BEGIN Data for review

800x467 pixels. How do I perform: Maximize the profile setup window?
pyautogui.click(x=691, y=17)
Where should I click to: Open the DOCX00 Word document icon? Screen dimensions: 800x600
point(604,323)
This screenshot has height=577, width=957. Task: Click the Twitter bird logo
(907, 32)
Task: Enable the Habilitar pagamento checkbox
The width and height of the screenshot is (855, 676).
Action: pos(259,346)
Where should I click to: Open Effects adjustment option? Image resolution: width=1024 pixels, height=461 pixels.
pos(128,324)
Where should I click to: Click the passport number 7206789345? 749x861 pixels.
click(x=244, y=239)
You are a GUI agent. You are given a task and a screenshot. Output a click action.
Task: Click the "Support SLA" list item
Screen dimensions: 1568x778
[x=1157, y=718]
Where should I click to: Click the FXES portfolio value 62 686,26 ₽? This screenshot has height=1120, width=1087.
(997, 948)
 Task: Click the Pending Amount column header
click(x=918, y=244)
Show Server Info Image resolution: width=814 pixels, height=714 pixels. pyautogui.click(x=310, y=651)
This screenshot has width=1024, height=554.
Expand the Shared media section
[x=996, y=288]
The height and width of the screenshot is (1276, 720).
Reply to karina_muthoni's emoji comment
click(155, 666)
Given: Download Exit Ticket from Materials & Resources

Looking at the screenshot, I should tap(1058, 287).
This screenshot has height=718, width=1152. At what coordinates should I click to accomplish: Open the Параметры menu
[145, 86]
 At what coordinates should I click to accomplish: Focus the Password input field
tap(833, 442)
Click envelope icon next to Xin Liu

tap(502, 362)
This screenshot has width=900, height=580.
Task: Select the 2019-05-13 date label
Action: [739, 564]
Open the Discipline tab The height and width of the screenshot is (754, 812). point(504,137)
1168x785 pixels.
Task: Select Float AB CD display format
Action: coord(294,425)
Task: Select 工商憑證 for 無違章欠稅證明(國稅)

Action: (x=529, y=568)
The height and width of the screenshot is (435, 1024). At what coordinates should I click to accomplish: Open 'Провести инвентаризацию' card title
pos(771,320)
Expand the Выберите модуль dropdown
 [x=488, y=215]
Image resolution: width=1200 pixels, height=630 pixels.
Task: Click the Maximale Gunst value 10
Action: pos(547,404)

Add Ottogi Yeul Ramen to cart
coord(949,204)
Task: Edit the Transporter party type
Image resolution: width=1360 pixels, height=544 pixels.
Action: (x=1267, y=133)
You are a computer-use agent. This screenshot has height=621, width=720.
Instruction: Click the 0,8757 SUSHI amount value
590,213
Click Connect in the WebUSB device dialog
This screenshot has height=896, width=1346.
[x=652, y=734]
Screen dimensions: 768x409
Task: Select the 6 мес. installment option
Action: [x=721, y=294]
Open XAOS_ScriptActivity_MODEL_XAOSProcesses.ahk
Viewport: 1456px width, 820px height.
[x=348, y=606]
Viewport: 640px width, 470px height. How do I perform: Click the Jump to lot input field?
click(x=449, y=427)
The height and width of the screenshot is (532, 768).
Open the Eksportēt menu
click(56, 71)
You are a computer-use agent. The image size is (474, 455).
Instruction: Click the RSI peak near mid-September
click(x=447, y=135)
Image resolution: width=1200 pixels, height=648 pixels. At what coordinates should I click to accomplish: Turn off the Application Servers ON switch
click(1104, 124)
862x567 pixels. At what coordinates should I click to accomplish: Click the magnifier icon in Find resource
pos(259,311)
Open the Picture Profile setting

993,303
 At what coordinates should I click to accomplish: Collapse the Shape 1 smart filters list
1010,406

END Data for review

Work task: Copy each line of the data above without altering a single character.

Final answer:
800x467 pixels. How do I perform: Maximize the profile setup window?
pyautogui.click(x=691, y=17)
Where should I click to: Open the DOCX00 Word document icon? Screen dimensions: 800x600
point(604,323)
This screenshot has height=577, width=957. Task: Click the Twitter bird logo
(907, 32)
Task: Enable the Habilitar pagamento checkbox
The width and height of the screenshot is (855, 676).
Action: pos(259,346)
Where should I click to: Open Effects adjustment option? Image resolution: width=1024 pixels, height=461 pixels.
pos(128,324)
Where should I click to: Click the passport number 7206789345? 749x861 pixels.
click(x=244, y=239)
You are a GUI agent. You are given a task and a screenshot. Output a click action.
Task: Click the "Support SLA" list item
Screen dimensions: 1568x778
[x=1157, y=718]
Where should I click to: Click the FXES portfolio value 62 686,26 ₽? This screenshot has height=1120, width=1087.
(997, 948)
 Task: Click the Pending Amount column header
click(x=918, y=244)
Show Server Info Image resolution: width=814 pixels, height=714 pixels. pyautogui.click(x=310, y=651)
This screenshot has width=1024, height=554.
Expand the Shared media section
[x=996, y=288]
The height and width of the screenshot is (1276, 720).
Reply to karina_muthoni's emoji comment
click(155, 666)
Given: Download Exit Ticket from Materials & Resources

Looking at the screenshot, I should tap(1058, 287).
This screenshot has height=718, width=1152. At what coordinates should I click to accomplish: Open the Параметры menu
[145, 86]
 At what coordinates should I click to accomplish: Focus the Password input field
tap(833, 442)
Click envelope icon next to Xin Liu

tap(502, 362)
This screenshot has width=900, height=580.
Task: Select the 2019-05-13 date label
Action: [739, 564]
Open the Discipline tab The height and width of the screenshot is (754, 812). point(504,137)
1168x785 pixels.
Task: Select Float AB CD display format
Action: coord(294,425)
Task: Select 工商憑證 for 無違章欠稅證明(國稅)

Action: (x=529, y=568)
The height and width of the screenshot is (435, 1024). At what coordinates should I click to accomplish: Open 'Провести инвентаризацию' card title
pos(771,320)
Expand the Выберите модуль dropdown
 [x=488, y=215]
Image resolution: width=1200 pixels, height=630 pixels.
Task: Click the Maximale Gunst value 10
Action: pos(547,404)

Add Ottogi Yeul Ramen to cart
coord(949,204)
Task: Edit the Transporter party type
Image resolution: width=1360 pixels, height=544 pixels.
Action: (x=1267, y=133)
You are a computer-use agent. This screenshot has height=621, width=720.
Instruction: Click the 0,8757 SUSHI amount value
590,213
Click Connect in the WebUSB device dialog
This screenshot has height=896, width=1346.
[x=652, y=734]
Screen dimensions: 768x409
Task: Select the 6 мес. installment option
Action: [x=721, y=294]
Open XAOS_ScriptActivity_MODEL_XAOSProcesses.ahk
Viewport: 1456px width, 820px height.
[x=348, y=606]
Viewport: 640px width, 470px height. How do I perform: Click the Jump to lot input field?
click(x=449, y=427)
The height and width of the screenshot is (532, 768).
Open the Eksportēt menu
click(56, 71)
You are a computer-use agent. The image size is (474, 455).
Instruction: Click the RSI peak near mid-September
click(x=447, y=135)
Image resolution: width=1200 pixels, height=648 pixels. At what coordinates should I click to accomplish: Turn off the Application Servers ON switch
click(1104, 124)
862x567 pixels. At what coordinates should I click to accomplish: Click the magnifier icon in Find resource
pos(259,311)
Open the Picture Profile setting

993,303
 At what coordinates should I click to accomplish: Collapse the Shape 1 smart filters list
1010,406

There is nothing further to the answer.